Growing up, I was always ashamed of being a girl. I was ashamed to shave my legs and pluck my eyebrows and talk about cute boys. I never wanted to wear sparkly clothes or say like or giggle. There was no Limited Too in my life.
I was ashamed of being a girl because, in the same way that singing in the shower was uncool and mayonnaise was uncool, being a girl was uncool. My two older brothers and the kids on the bus and my friends at camp sneered at the color pink and boy bands.
In order to please the world, I was strictly unfeminine. I asked for the boys toy in my happy meal and never did my hair. My favorite color was green and I claimed allegiance with Sporty Spice and Avril Lavigne. I lived my life as a tomboy.
A lot of this has carried over into my adult life. I don’t wear heels and I’ve never worn a low-cut blouse. I still haven’t experienced a peel-off face mask. The color pink continues to make me uneasy and I have never owned foundation until today.
Today I walked up to the makeup counter at Boots to buy some nail polish. When the makeup counter assistant, Nena, asked me if I needed some help, I decided to say yes. I told her that I wanted to buy foundation.
One of my favorite things about being a consumer is that it allows me to become a pupil. I love asking shop owners and store clerks to teach me how to use plant food and how I should use vegan cheese and where these trousers should sit on my hips. I love to pretend that I have no idea what something is so that they explain everything to me from the beginning, carefully and with pride.
Nena explained to me that foundation was supposed to even out my complexion. She told me that not all foundations were sticky and that it is hygienic to apply foundation with a brush. She told me that she would take a picture of my skin and that we would find the perfect shade for me.
The next twenty-five minutes were meditative. Each shade that Nena tried was close, but not close enough. She went through tint after tint and finish after finish of light and perfectly cool foundations, which she would brush onto my face with a foundation brush. I was a canvas. I knew that Nena would eventually find the foundation for me, but in the meantime I relaxed as she gently caressed my face with different shades of tan.
These days, it’s normal to be an unfeminine female. Wearing sneakers instead of heels is expected and combing your hair is optional. Because of this, it seems like I’m not feminine because I choose not to be — it seems like I’ve always been a tomboy because it’s who I am. But this is not true. I’ve always been a tomboy because I am afraid of being feminine. I’ve always been a tomboy because I am afraid of being judged.

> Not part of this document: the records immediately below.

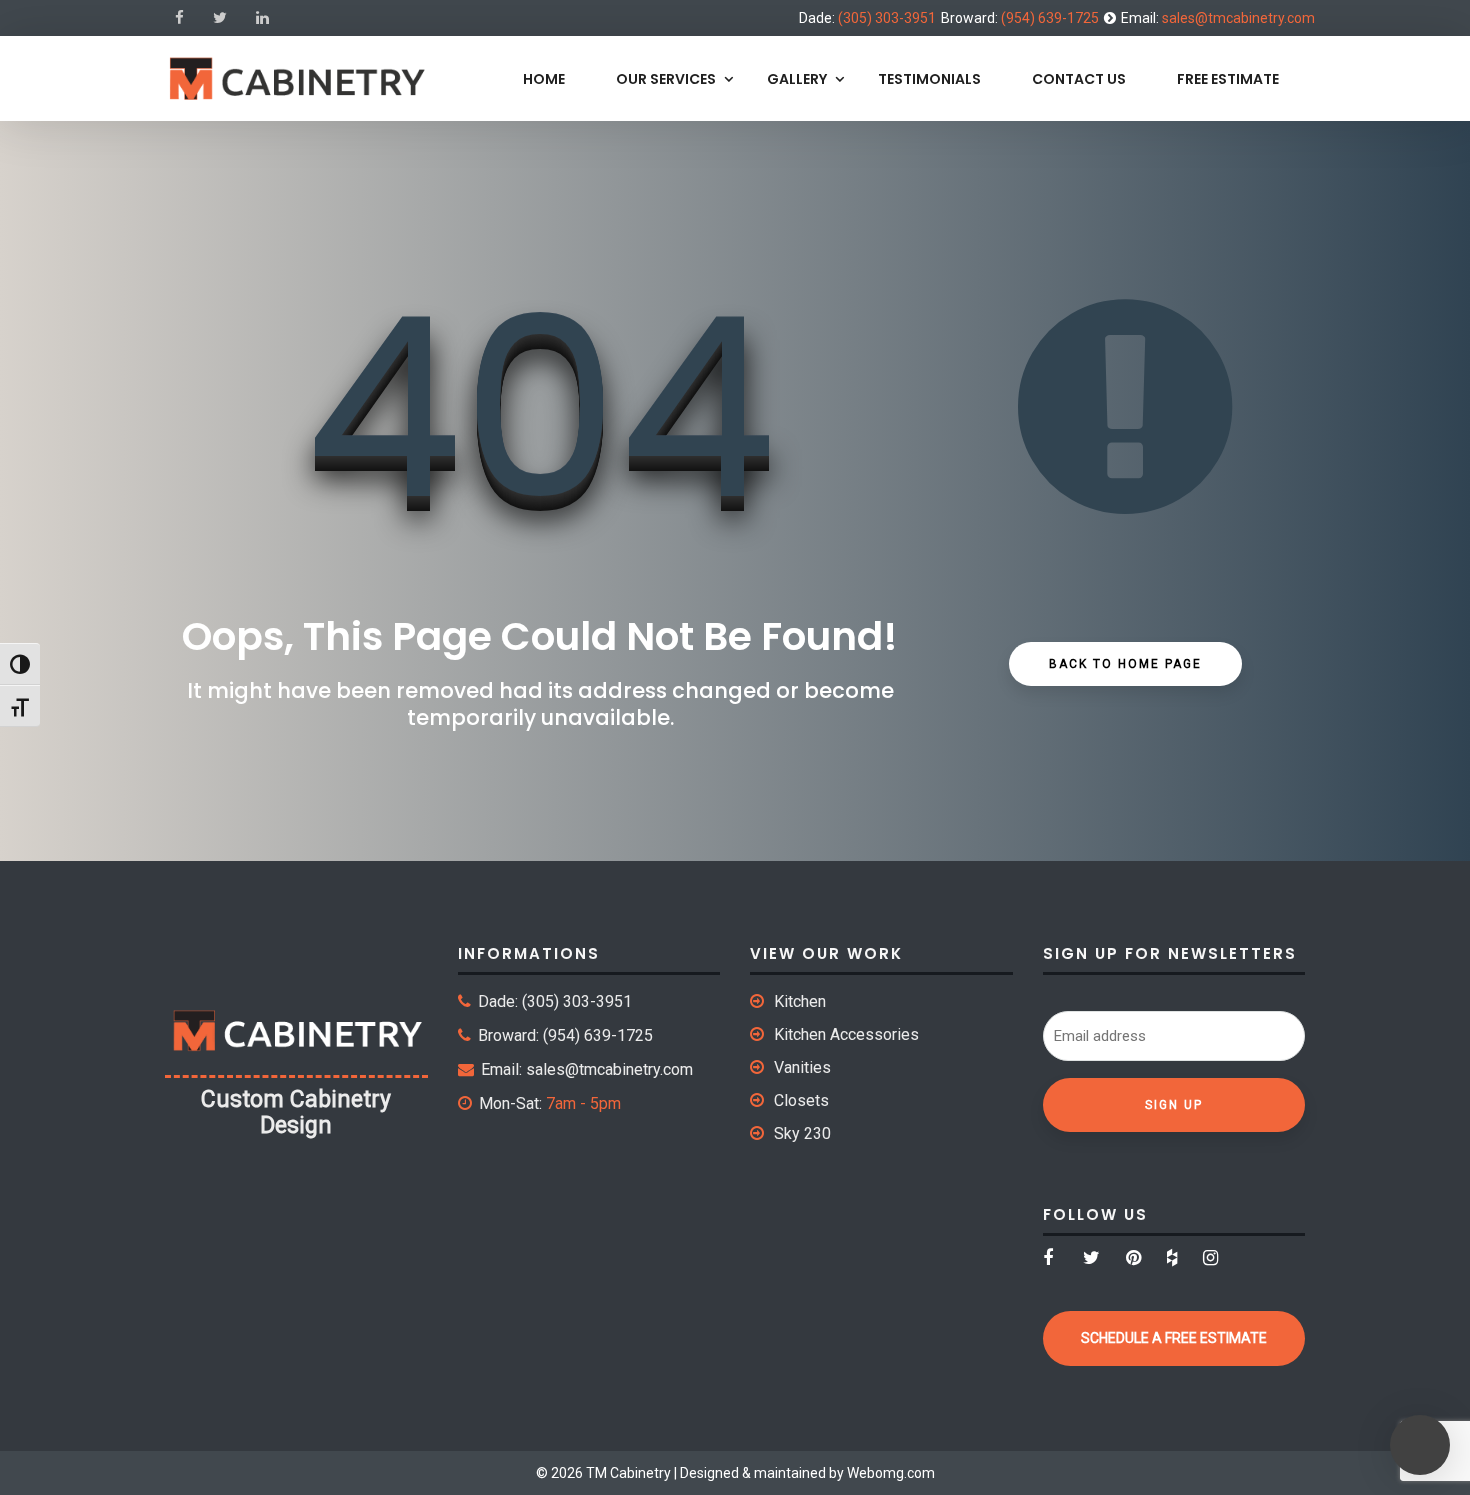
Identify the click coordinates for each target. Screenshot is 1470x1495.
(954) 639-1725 (1050, 18)
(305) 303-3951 (887, 18)
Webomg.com (891, 1473)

Being feminine takes guts. It takes standing up for feeling good about yourself and experimenting with your physical appearance. It takes making time for yourself. But above all, it takes being confident with your choices when half of the world ridicules your interests.
I’ve never had the guts to be feminine — to enjoy the relaxing discoveries that happen at the seat of a makeup counter. To enjoy the way a beautiful blouse accentuates my body. To enjoy the clicking sound that heels make when you walk across a smooth, tiled floor.
I’ve never had the guts to be feminine, but I’m ready now.